In another modification of the mounting groove 352, the mounting groove 352 has an annular band in the circumferential direction to have a length and a predetermined depth corresponding to the length of the magnet 360 on the outer circumferential surface of the inner stator 350. It is formed in a shape and the magnet 360 is inserted and fixed to a predetermined interval in the mounting groove 352.

In another first embodiment for fixedly coupling the magnet 360 to the inner stator 350, as shown in FIG. 5, the magnet 360 is inserted and fixed to an outer circumferential surface of the cylindrical body 351 of the inner stator. The mounting groove 352 is formed, and the mounting groove 352 is formed by the protrusions 353 formed on the outer circumferential surface of the inner stator cylindrical body 351 at intervals corresponding to the length of the magnet 360, respectively. The protrusion 353 is formed to protrude and extend on the outer circumferential surface of the cylindrical body 351 of the inner stator to have a predetermined thickness and height. The magnet 360 is formed to have a predetermined thickness and area, but is formed in a curved plate shape having a curvature corresponding to the curvature of the outer circumferential surface of the inner stator 350 and is formed by the protrusions 353 and 353. It is inserted into and fixed to the mounting groove 352.

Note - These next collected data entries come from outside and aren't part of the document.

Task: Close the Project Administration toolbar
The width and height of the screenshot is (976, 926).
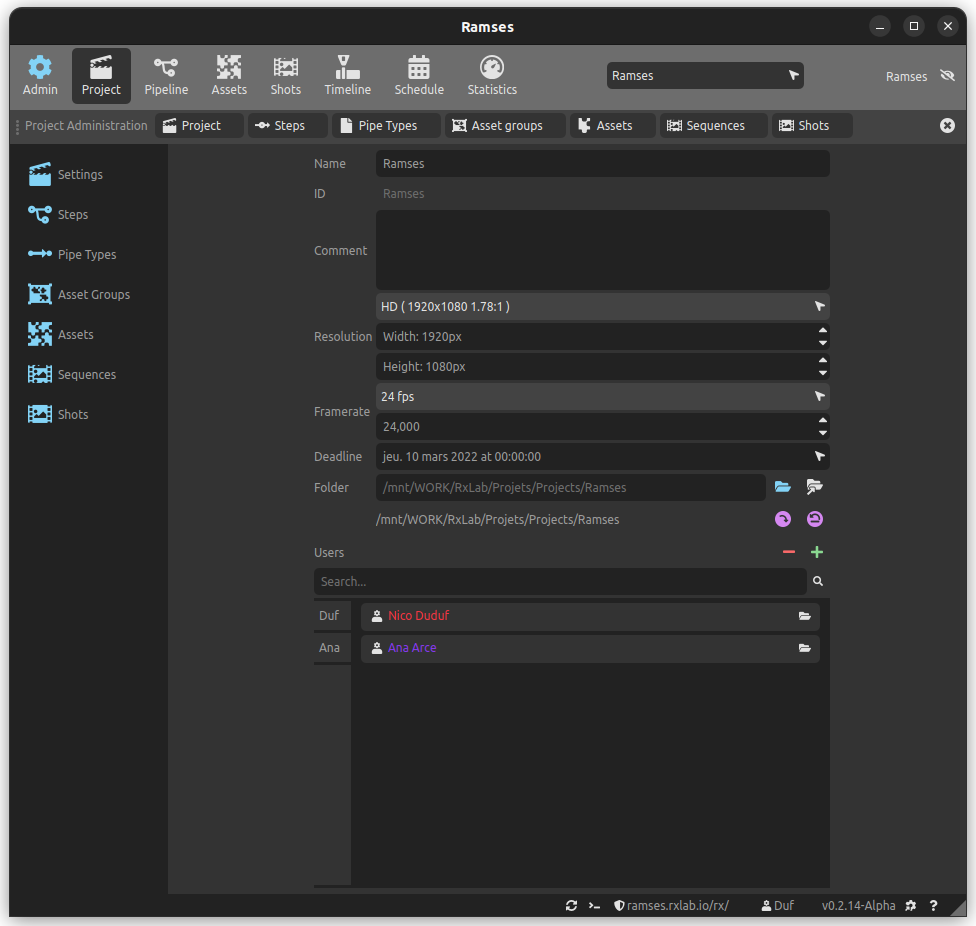Action: (947, 125)
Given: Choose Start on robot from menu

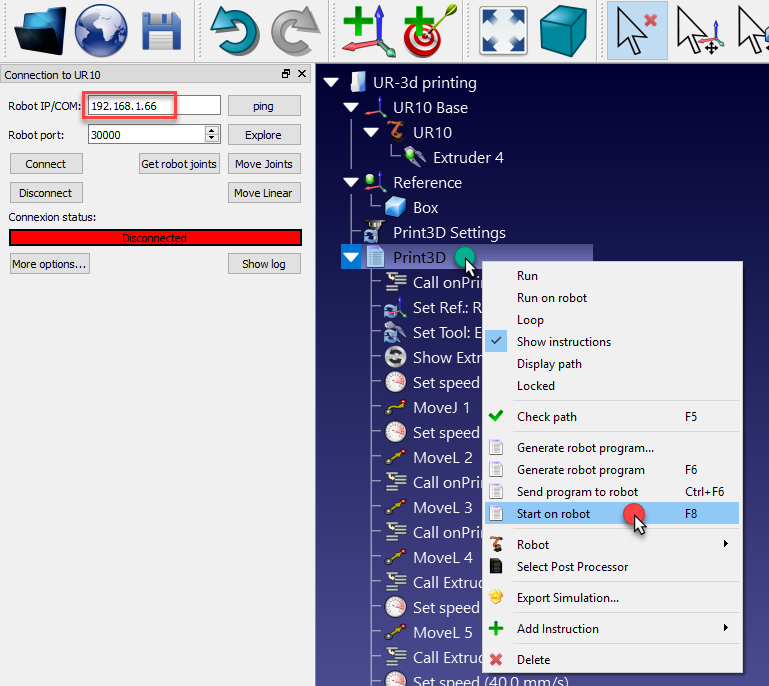Looking at the screenshot, I should click(x=553, y=514).
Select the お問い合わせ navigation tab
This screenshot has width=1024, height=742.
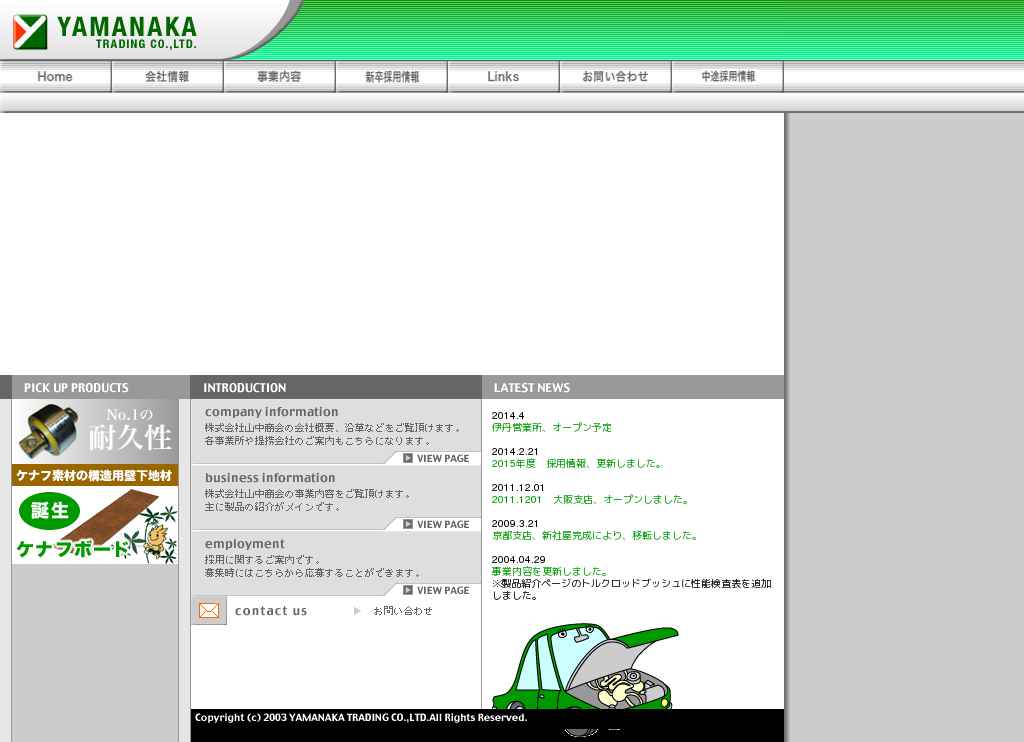click(x=615, y=77)
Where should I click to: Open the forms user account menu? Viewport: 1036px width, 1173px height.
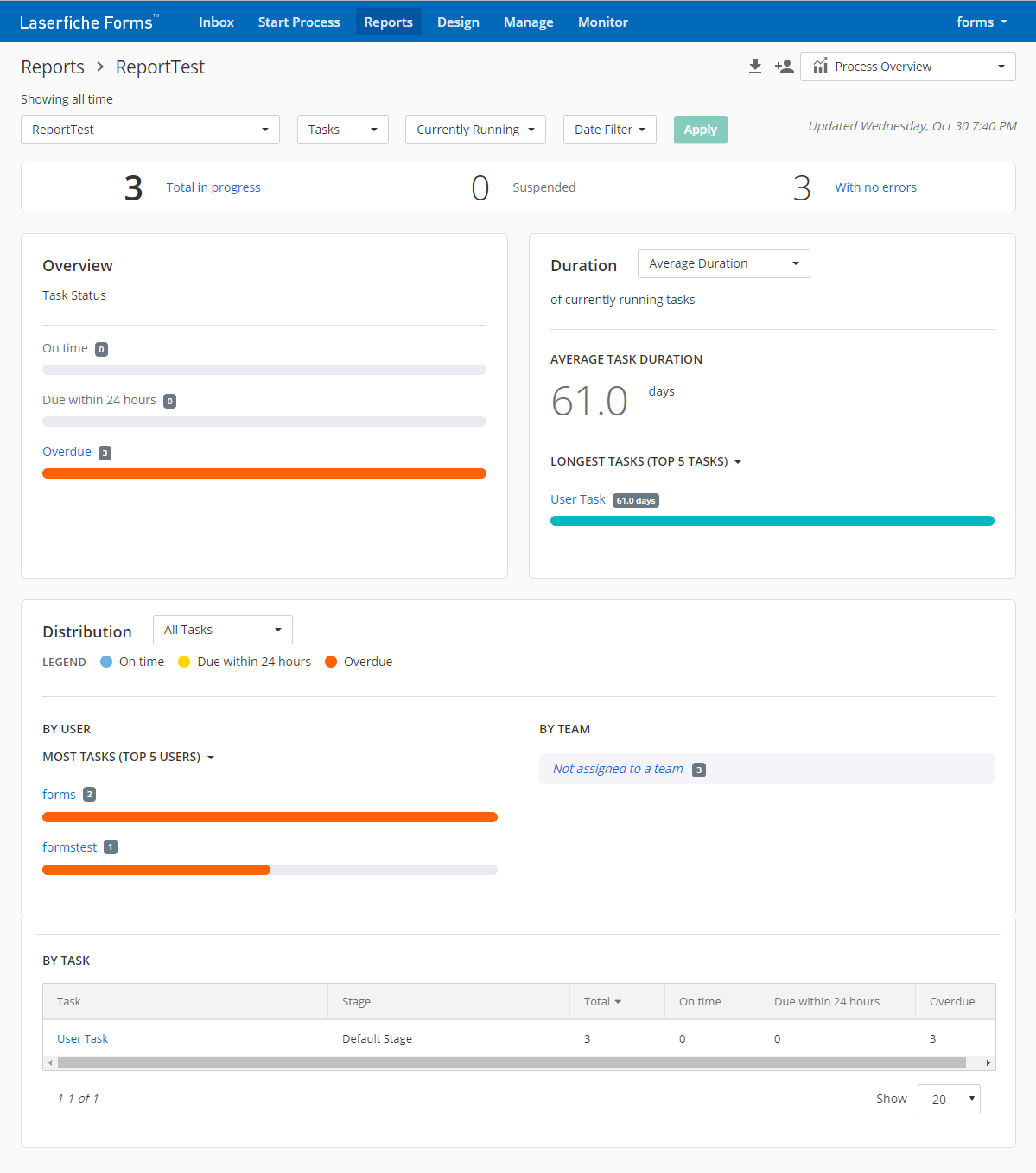(982, 22)
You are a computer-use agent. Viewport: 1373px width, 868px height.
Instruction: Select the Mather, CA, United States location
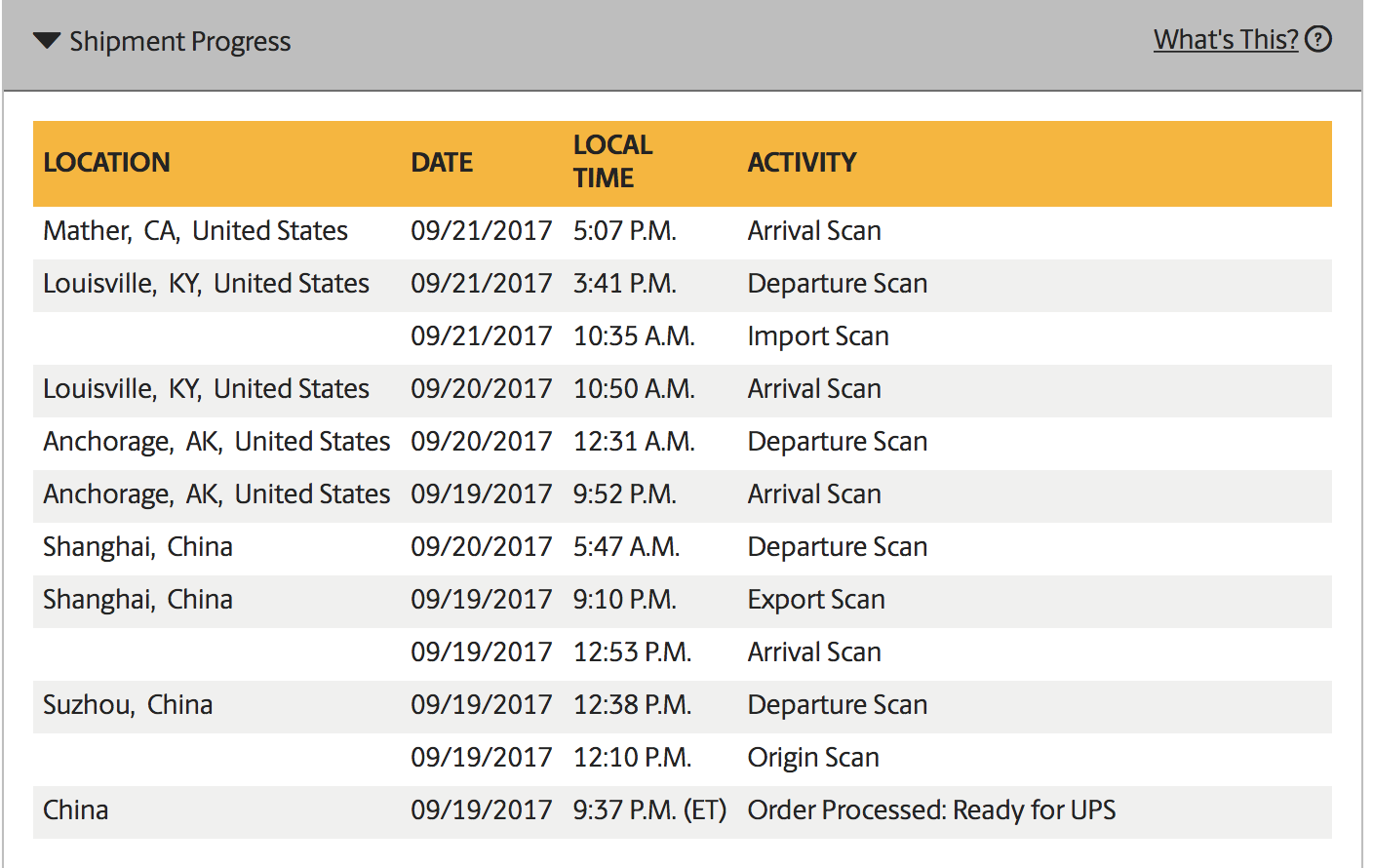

In another second embodiment of fixedly coupling the magnet 360 to the inner stator 350, as shown in FIG. 6, the inner stator 310 is positioned between the outer stator 310 and the inner stator 350. The magnet 360 is positioned to be in contact with the outer circumferential surface of the 350, and the magnet fixing member 370 having the cross-sectional shape of the "needle" and "reverse teeth" is supported by the inner stator 350 so as to support both ends of the magnet 360. Fixed and coupled to the) is made by fixing the magnet 360.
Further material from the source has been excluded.